◆ Défi 1:
Répondez brièvement à ces questions sur l'entretien sur l'Inde :
(a) Selon Brigitte Delannoy, à quelle époque l'hindouisme a-t-il pu s'épanouir ?
(b) D'après Alain Daniélou, qu'a-t-on redécouvert à ce moment-là ?
(c) Quels croyants Alain Daniélou cite-t-il pour leur volonté d'imposer leurs croyances à d'autres gens ?
◆ Défi 2: Reprenez l'entretien sur l'Inde après sa dernière phrase et écrivez-en la suite.

◆ Texte à lire:
######

Alain DANIÉLOU : Oui et qu’on sait qu’on fait partie d’un ordre de choses qui préexistait et existera toujours, et où l'individu est certainement moins important. On est moins concentré sur sa petite personne et ses problèmes que ne le sont les occidentaux.
Brigitte DELANNOY : Dans votre histoire de l'Inde, on sent bien que vous exaltez toutes les grandes périodes de l'hindouisme et qu'au contraire, vous dénoncez la colonisation mais pour des raisons qui ne sont pas toujours celles qu'on pourrait imaginer, c’est-à-dire que pour vous, dès qu'il y ait un colonisateur, il veut imposer une idéologie quelle qu'elle soit, qu'elle soit religieuse ou politique, et à ce moment-là, il y a de nouveau déséquilibre et désordre dans la société alors qu'au contraire, entre le IXème et XXIIème siècle, je crois, pour vous, il y a là un âge d'or de la société hindou puisque c'est au Moyen-âge où l'hindouisme a pu s'épanouir.
Alain DANIÉLOU : Oui, c'est le moment où on a redécouvert l’ancien shivaïsme avec tout ce qu'il apportait de connaissances extraordinaires. Et ce qui est complètement stupéfiant d'ailleurs pour des hindous, c'est cette volonté aussi bien des musulmans que des chrétiens de vouloir imposer leurs croyances à d'autres gens. Si les gens ont envie de se faire musulmans ou chrétiens, personne ne les en empêche, mais pourquoi persécuter des gens dans leur façon de vivre ou de croire ? Cela paraît une chose absolument monstrueuse à des hindous qui, au contraire, ils vous disent tout de suite « mais si vous êtes né dans un monde chrétien, pourquoi vous n'êtes pas chrétien ? Avez-vous une raison quelconque de préférer autre chose ? » Et si vous préférez autre chose, alors ça va, mais il n'y a pas de… On n'impose jamais une façon de penser à un ensemble de gens, ceci paraît une chose monstrueuse et cela l’est en fait.

######

◆ Données extraites:
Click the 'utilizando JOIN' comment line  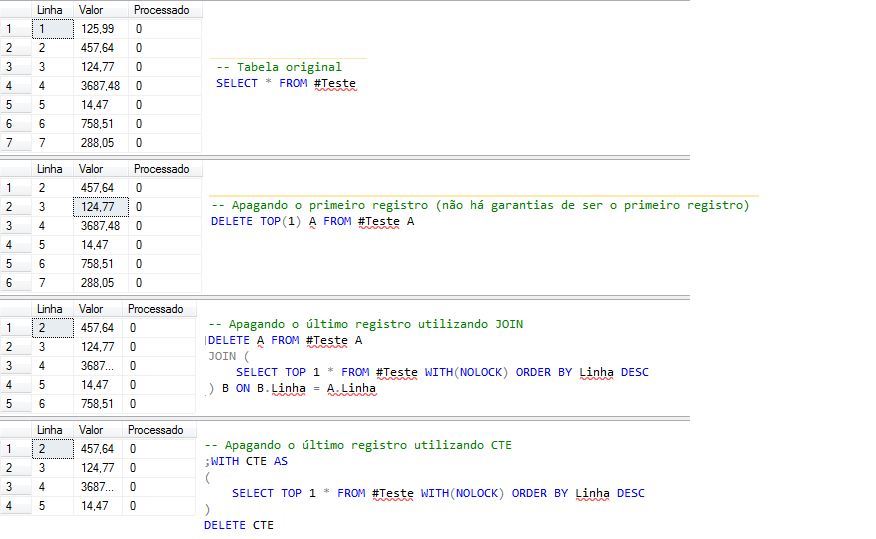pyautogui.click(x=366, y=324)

######

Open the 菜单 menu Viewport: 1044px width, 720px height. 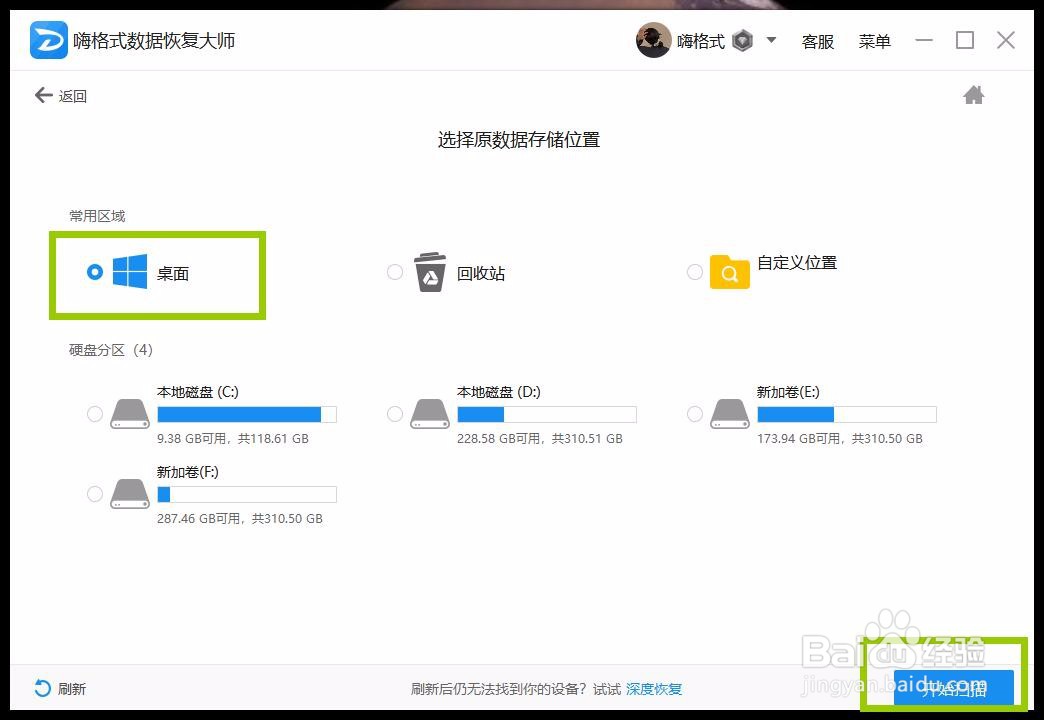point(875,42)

######

◆ Réponse proposée 1:
(a) Au Moyen Âge.
(b) L'ancien shivaïsme.
(c) Les musulmans et les chrétiens.

◆ Réponse proposée 2:
Brigitte DELANNOY : Mais s'il y a eu autant d'envahisseurs et de colonisateurs, ce n'est peut-être pas un hasard. C'était peut-être parce que cette société hindoue n'était pas assez forte pour résister.
Alain DANIÉLOU : C'est surtout parce qu'elle était terriblement prospère parce que l’Inde était le pays fabuleux par justement son artisanat, sa richesse. C'est l'Inde qui fournissait en tissus somptueux des bijoux et en pierres précieuses et en épices, les Phéniciens et puis les Grecs et puis les Romains. Les Romains ont dû faire des lois pour empêcher les importations de l'Inde parce que tout l’or de Rome passait dans l’Inde. C'était un pays prodigieux de richesse. C'est aussi une société qui fonctionnait extrêmement au point de vue économique.
Brigitte DELANNOY : Et tout a été détruit, à votre avis, par les musulmans dans un premier temps ?
Alain DANIÉLOU : Les musulmans d'ailleurs, vous savez, il y avait différentes sortes de musulmans. Il y a eu des Arabes qui n'étaient pas très graves, mais il y a eu des Turcs et des Mongols qui étaient islamisés, qui étaient des gens féroces et qui tuaient tout le monde. Ils démolissaient tout. La ville de Delhi a été complètement dépeuplée. On a tué tous les gens, les hommes, les femmes, les enfants, les chiens, les chats. On n’en laissait pas un être vivant plusieurs fois.
Brigitte DELANNOY : Oui alors quelles ont été les influences de l'islam et des cultures musulmanes sur l'Inde ?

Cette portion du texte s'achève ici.